The Gender Gap in Coaching
by Casey Barrett
Why are there so few female head coaches?
She was the head coach of the U.S. women’s Olympic team. A group that delivered the finest performance of any women’s swim team in U.S. Olympic history. She’s the coach of the defending NCAA champion Cal Bears. She just signed Missy Franklin, the greatest recruit in the history of college swimming. It’s been a good year for Teri McKeever. She is, very arguably, the best coach of female swimmers on the planet.
She is also in lonely company. McKeever remains one of the few women leading an NCAA women’s swim team.
Of the 49 teams that scored points at last year’s women’s NCAA Championships, only eight were led by a female head coach. Two of those eight – Lea Loveless of Stanford and Christina Teuscher of Yale – are no longer the coaches of their programs this year. Both were replaced by men. This means that about 90% of the teams you can expect to see at this year’s NCAAs will be led by men.
In the water, swimming is a healthier sport for women than it is for the guys. At the college level, their teams aren’t in imminent danger of being cut, and there are 30% more scholarships to go around for the women at Division I programs. (14 for the ladies, 9.9 for the men…) At the club level, these things are a bit harder to gauge, but the girls appear to have a pretty clear majority, in terms of participation.
So, why is the inverse true on deck? Why do so few female swimmers go on to become head coaches of swim teams?
You could blame it on misogynist jock culture among athletic directors and others who do the hiring for these positions. Maybe there’s an element of that. There probably always will be. But playing that card is like playing the race card – it simplifies a complex issue by demonizing one big group.
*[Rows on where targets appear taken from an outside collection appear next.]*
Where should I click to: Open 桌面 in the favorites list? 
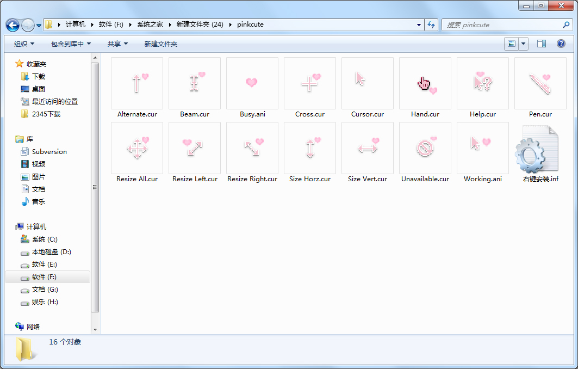38,89
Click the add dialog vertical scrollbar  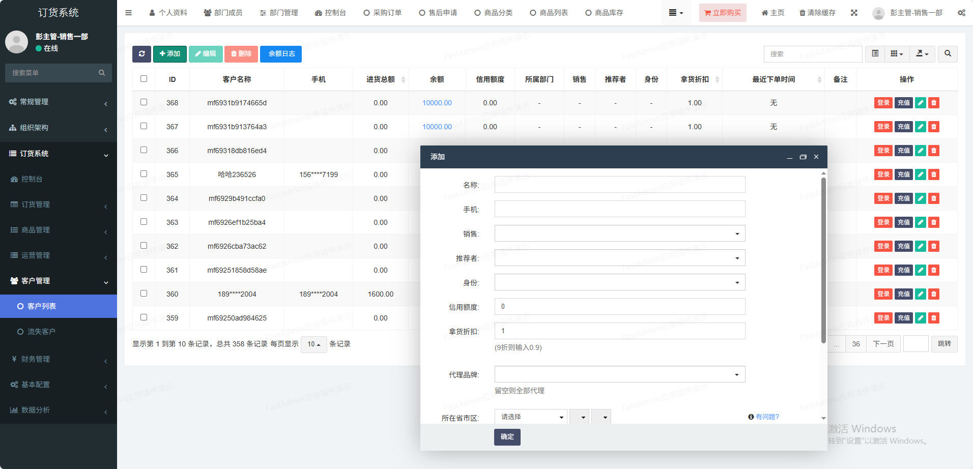point(823,259)
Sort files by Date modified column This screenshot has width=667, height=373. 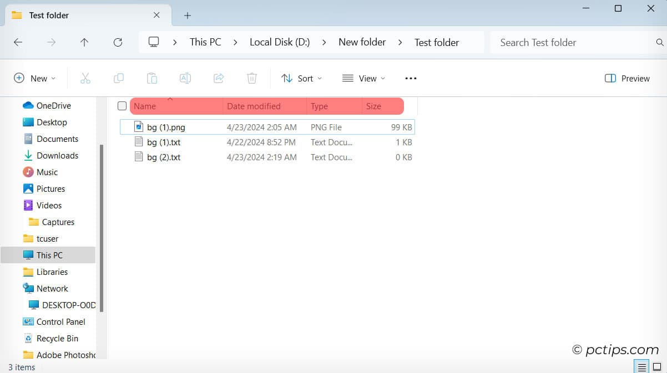254,106
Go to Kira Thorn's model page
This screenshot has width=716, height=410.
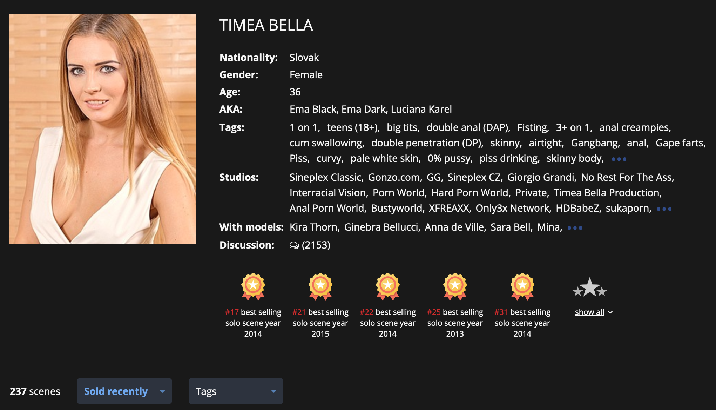tap(314, 227)
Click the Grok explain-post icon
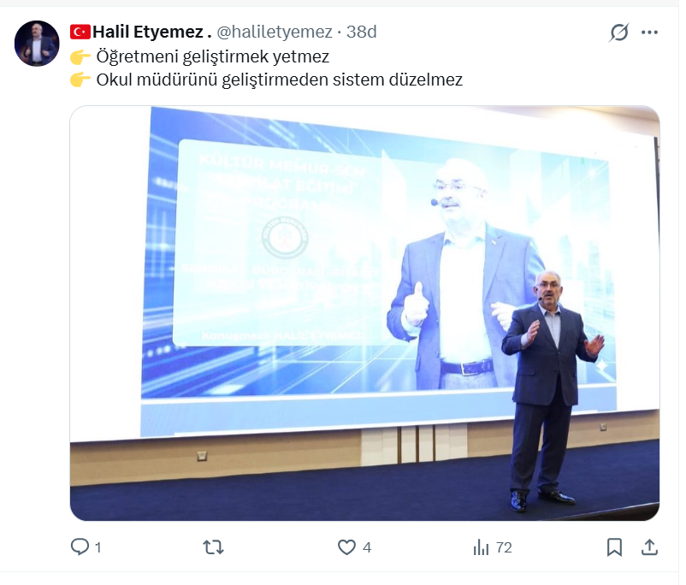Viewport: 686px width, 585px height. 618,33
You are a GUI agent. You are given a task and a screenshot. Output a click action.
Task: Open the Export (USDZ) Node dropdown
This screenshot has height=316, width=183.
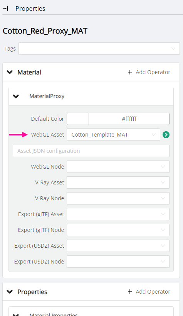pyautogui.click(x=118, y=262)
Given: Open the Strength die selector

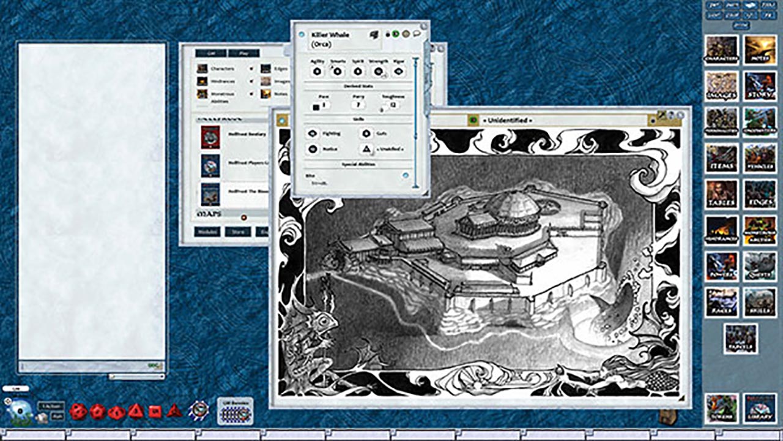Looking at the screenshot, I should [379, 72].
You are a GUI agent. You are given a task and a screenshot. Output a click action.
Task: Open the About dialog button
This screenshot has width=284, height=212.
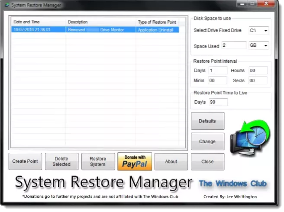point(171,161)
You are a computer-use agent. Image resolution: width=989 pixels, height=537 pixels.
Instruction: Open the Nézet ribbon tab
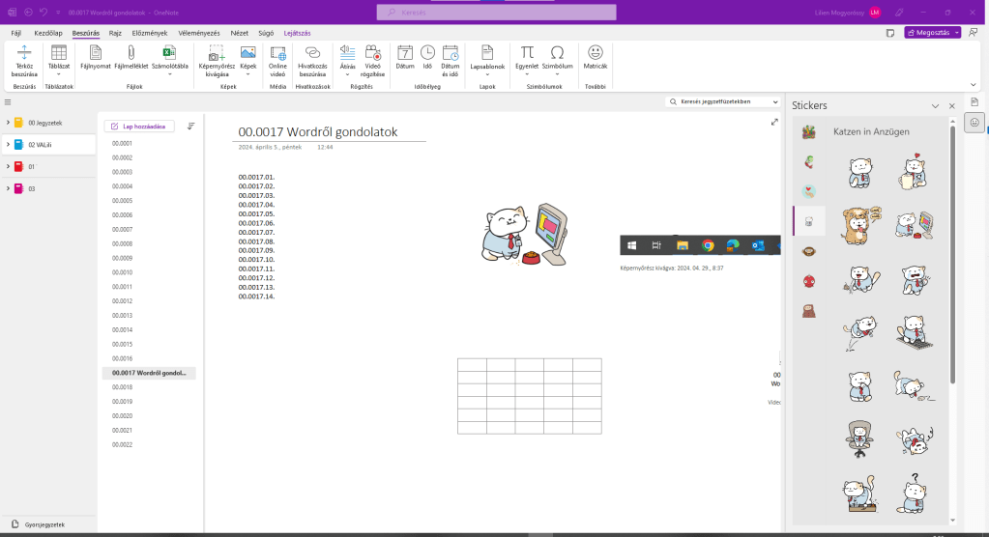pos(239,33)
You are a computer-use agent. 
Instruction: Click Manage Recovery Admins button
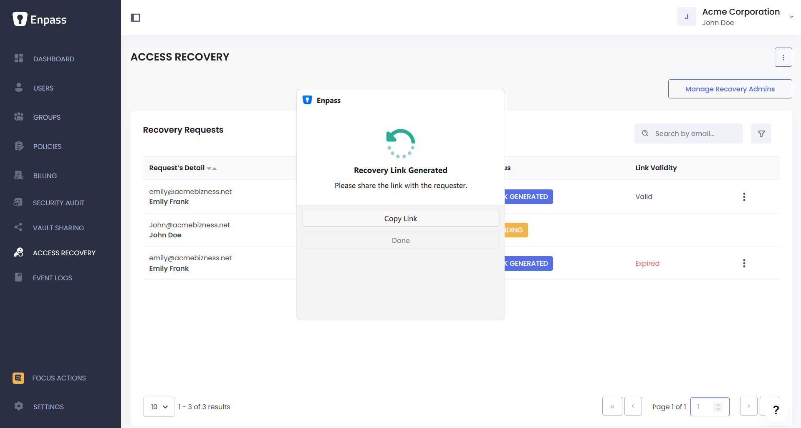730,89
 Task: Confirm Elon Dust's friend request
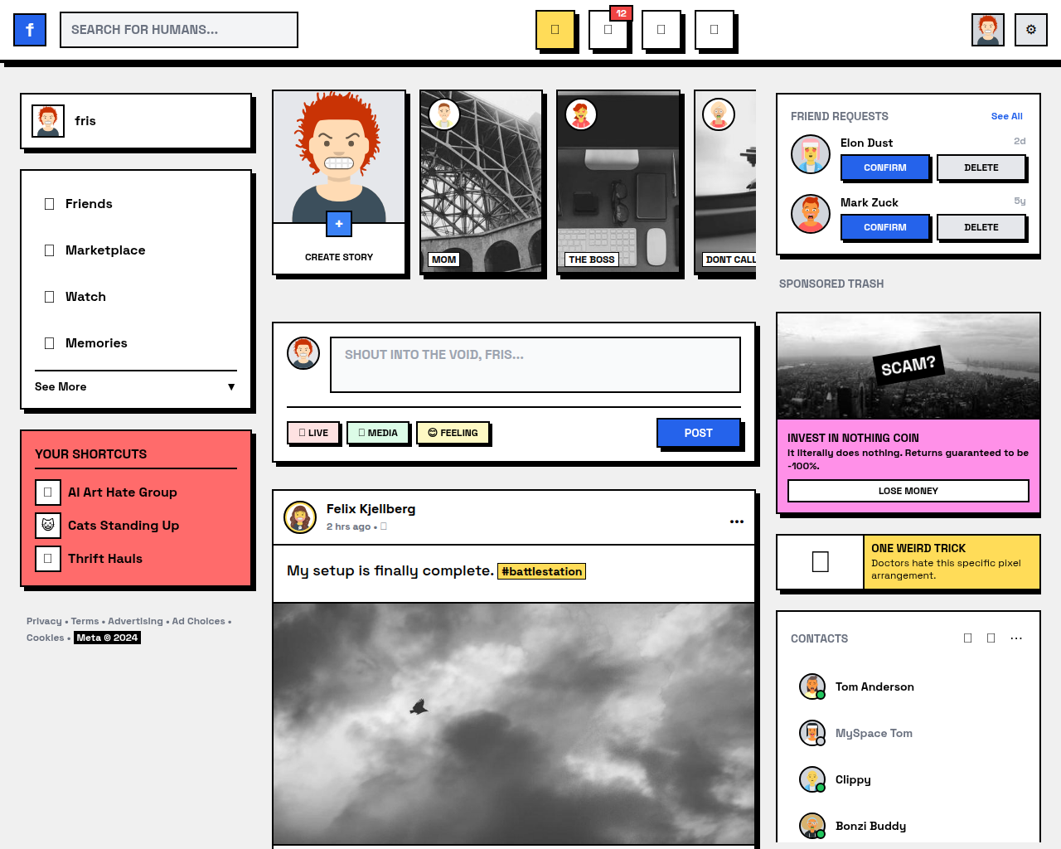[884, 167]
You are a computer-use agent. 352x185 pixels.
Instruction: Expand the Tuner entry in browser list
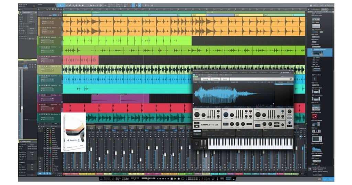[x=311, y=164]
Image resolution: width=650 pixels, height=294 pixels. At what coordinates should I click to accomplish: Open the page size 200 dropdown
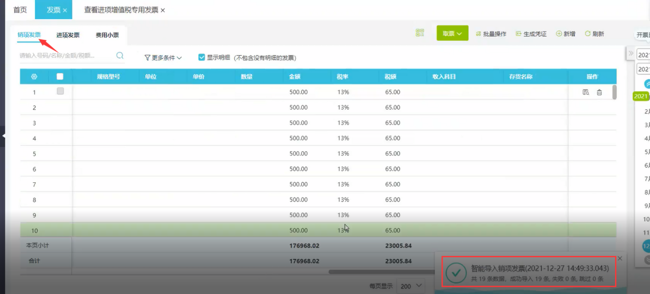coord(411,286)
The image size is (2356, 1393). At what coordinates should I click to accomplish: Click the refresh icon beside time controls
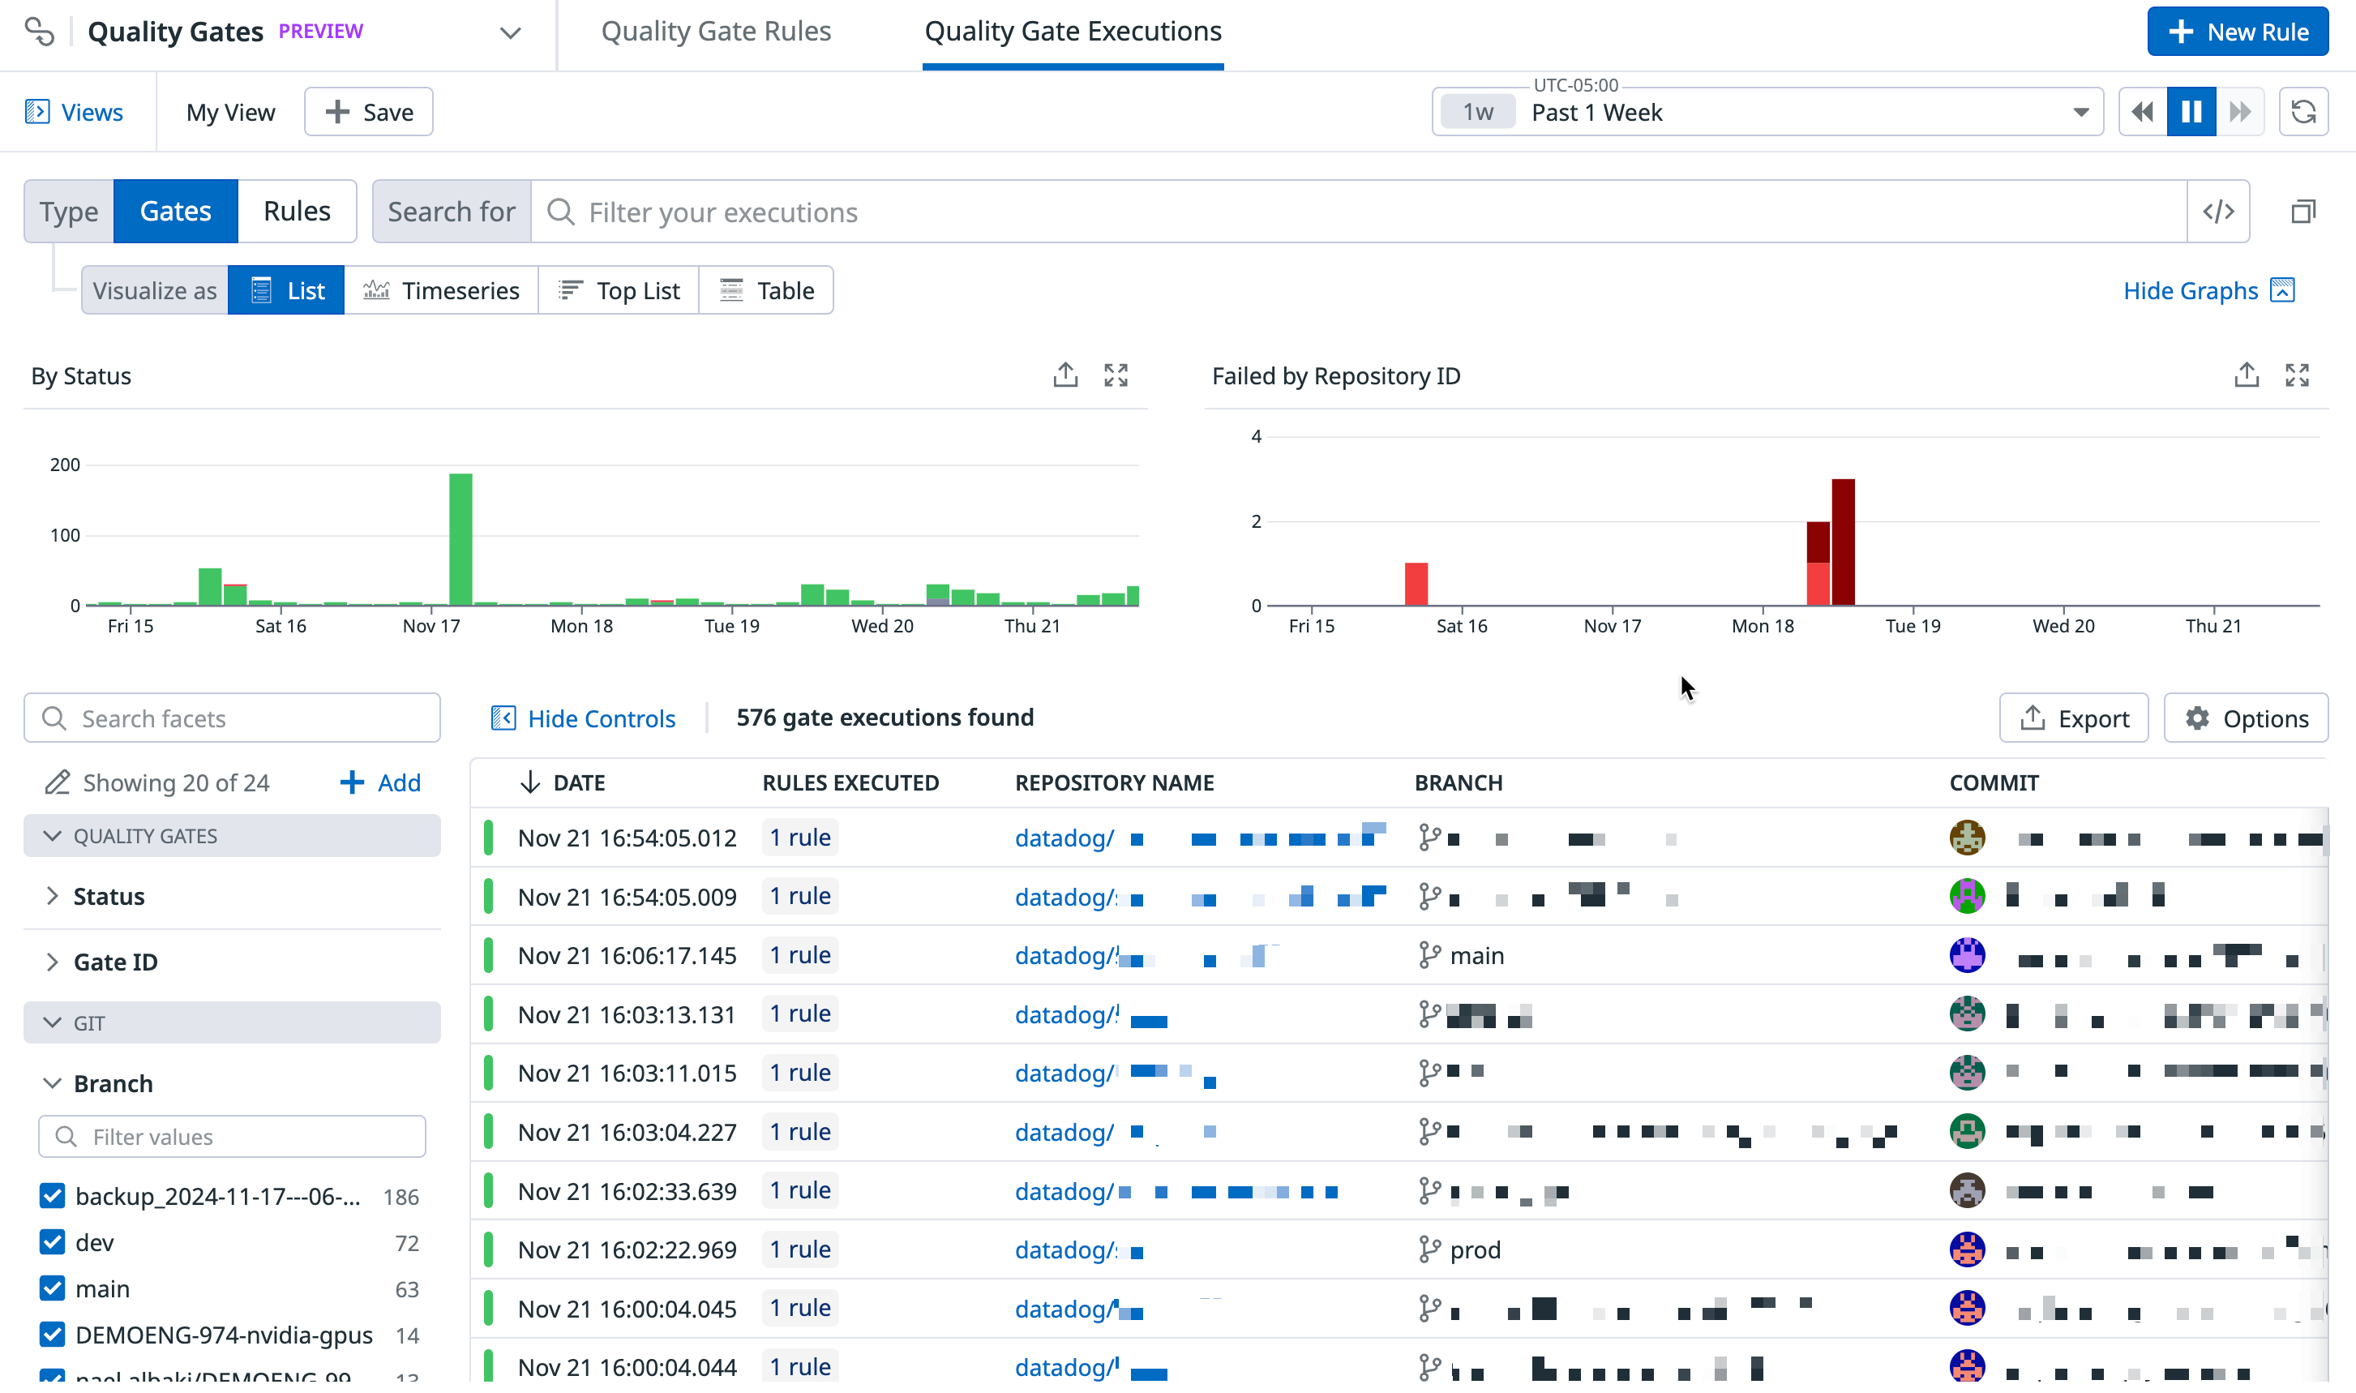2303,113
A better question is why less female swimmers seem to seek coaching careers after they hang up the goggles? It’s not just that they’re not being hired for most of the top jobs in swimming, there also appears to be a comparative lack of female candidates who want these jobs.
Here in New York City, just 20% of the teams (16 of 80) in the Metropolitan area are led by female head coaches. Our own team, the Manhattan Makos, has struggled for years to find as many former female swimmers interested in coaching as there are guys eager to offer a hand on deck. Most notably in the Metro area, Asphalt Green is led by coach Rachel Stratton-Mills. AGUA has long been one of the top clubs in the northeast, and this summer Stratton-Mills coached Lia Neal onto the U.S. Olympic team. In a recent interview with Mike Gustafson on the USA Swimming website, Stratton-Mills addressed the state of female coaches in America.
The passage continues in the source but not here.